START INPUT RECORDS

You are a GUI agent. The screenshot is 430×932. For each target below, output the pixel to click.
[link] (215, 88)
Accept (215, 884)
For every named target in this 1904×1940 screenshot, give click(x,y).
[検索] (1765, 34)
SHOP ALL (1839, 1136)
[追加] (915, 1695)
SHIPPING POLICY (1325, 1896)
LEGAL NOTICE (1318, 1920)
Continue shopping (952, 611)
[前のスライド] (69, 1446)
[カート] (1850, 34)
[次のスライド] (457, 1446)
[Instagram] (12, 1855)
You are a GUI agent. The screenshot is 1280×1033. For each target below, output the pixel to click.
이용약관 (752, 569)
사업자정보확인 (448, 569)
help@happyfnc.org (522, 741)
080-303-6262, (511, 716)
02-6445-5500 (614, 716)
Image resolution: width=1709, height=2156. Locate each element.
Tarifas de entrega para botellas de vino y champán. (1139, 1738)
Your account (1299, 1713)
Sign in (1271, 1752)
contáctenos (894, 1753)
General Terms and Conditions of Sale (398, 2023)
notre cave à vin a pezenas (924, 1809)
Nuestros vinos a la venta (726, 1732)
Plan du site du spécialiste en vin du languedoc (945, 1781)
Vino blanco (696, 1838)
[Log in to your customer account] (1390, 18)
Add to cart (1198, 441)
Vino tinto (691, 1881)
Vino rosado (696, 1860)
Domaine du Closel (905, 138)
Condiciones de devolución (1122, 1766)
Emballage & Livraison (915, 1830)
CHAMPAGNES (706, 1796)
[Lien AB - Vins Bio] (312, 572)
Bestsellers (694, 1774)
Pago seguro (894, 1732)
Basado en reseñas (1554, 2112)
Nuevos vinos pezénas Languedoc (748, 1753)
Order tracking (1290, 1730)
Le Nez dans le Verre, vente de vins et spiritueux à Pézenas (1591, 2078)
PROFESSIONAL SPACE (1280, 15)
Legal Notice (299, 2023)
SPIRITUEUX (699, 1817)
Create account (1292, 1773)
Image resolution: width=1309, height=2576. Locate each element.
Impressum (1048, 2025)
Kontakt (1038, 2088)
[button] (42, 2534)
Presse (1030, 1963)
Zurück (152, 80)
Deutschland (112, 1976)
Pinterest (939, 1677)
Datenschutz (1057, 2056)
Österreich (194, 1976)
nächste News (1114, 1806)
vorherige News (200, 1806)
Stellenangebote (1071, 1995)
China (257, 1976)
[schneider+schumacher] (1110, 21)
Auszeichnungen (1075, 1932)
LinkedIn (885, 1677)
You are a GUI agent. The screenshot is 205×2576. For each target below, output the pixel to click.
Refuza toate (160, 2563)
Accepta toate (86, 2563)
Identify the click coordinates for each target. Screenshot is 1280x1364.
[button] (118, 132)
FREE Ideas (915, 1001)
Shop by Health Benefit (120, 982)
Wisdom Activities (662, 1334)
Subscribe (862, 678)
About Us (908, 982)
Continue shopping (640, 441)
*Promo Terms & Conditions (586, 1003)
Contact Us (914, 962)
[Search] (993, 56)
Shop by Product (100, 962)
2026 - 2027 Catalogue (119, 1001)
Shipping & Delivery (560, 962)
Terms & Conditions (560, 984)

END INPUT RECORDS

WHAT NEEDS TO BE DONE: A complete answer lists each line of the data that holds the word "resolution".

RESPONSE AREA:
Image resolution: width=1709, height=2156. Locate each element.
Image resolution: width=1309, height=2576. Locate each element.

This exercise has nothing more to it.